An association will be successful if it serves its members. It is the market place that should determine membership and dues, not forced membership as a requirement to practice law.
At the hearing on this matter and in materials submitted to us we were advised of successful voluntary associations in neighboring states with memberships in excess of ninety percent of lawyers admitted to practice.
I find it very significant that a large majority of the lawyers in this state who answered the questionnaire submitted to them by the petitioners4 were opposed to continue compulsory membership. This issue will continue to be an unnecessary source of irritation by large numbers of attorneys who favor a voluntary rather than a compulsory membership policy.
*392It is for these reasons that I would grant the prayer of the petitioners.
I am authorized to state that Justice William Callow joins in this dissent.
The bar was integrated on a “trial basis” by Supreme Court order in 1956 and continued in effect on a permanent basis by order of this Court entered December 22, 1958. See, Lathrop v. Donohue, 10 Wis.2d 230, 102 N.W.2d 404 (1960).
An example is the questioning by the majority of the relationship between the “voluntary” political arm of the Bar and the Board of Governors of the State Bar.
This Court previously recognized this requirement when it said in In re Integration of Bar, 249 Wis. 523, 528, 529 (1946):
“It appears to be assumed . . . that the court will fully exhaust its function by setting up the organization and requiring dues to he paid and that from there on the court will leave the organized bar to operate in a completely democratic and voluntary manner, dealing with such problems as in the opinion of the bar are proper for them to consider and to solve, and expending its moneys for these democratically ascertained purposes.
“Nothing is further from the truth in our opinion.

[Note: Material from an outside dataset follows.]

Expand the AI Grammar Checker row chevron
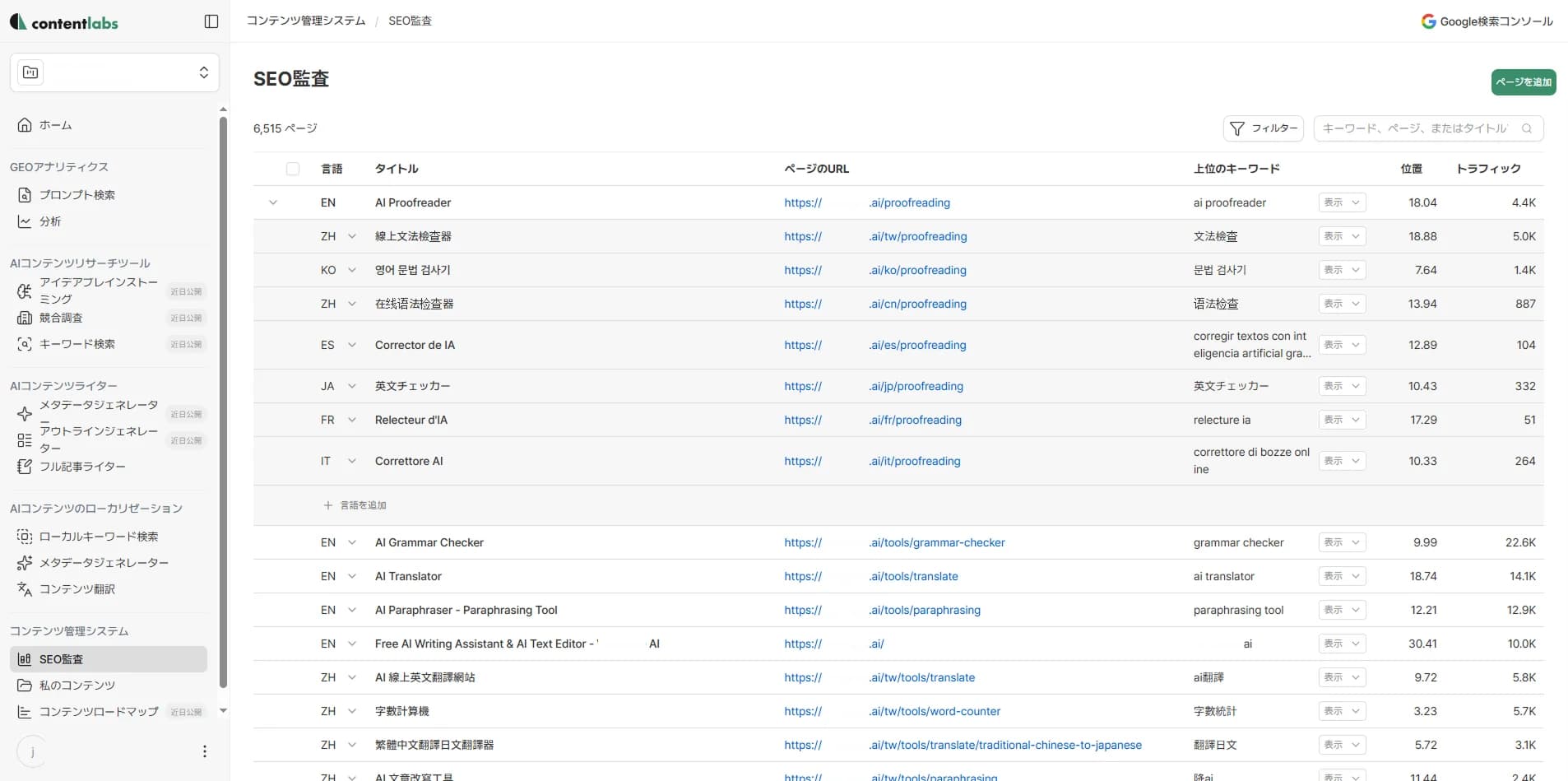 click(x=352, y=542)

It appears to us that the same considerations that may call for the court to exercise power initially to integrate, require it to censor the budgets and activities of the bar after integration. . . . the price of integration would be much greater than this court or any lawyer ought to he willing to pay, unless the exigencies in respect to standards of admission and discipline are so great as to warrant adoption of some such expedient, either temporarily or upon a limited scale.”
These functions of admission and discipline are now under this Court.
2,820 opposed to integration; 1,892 in favor of continued integration.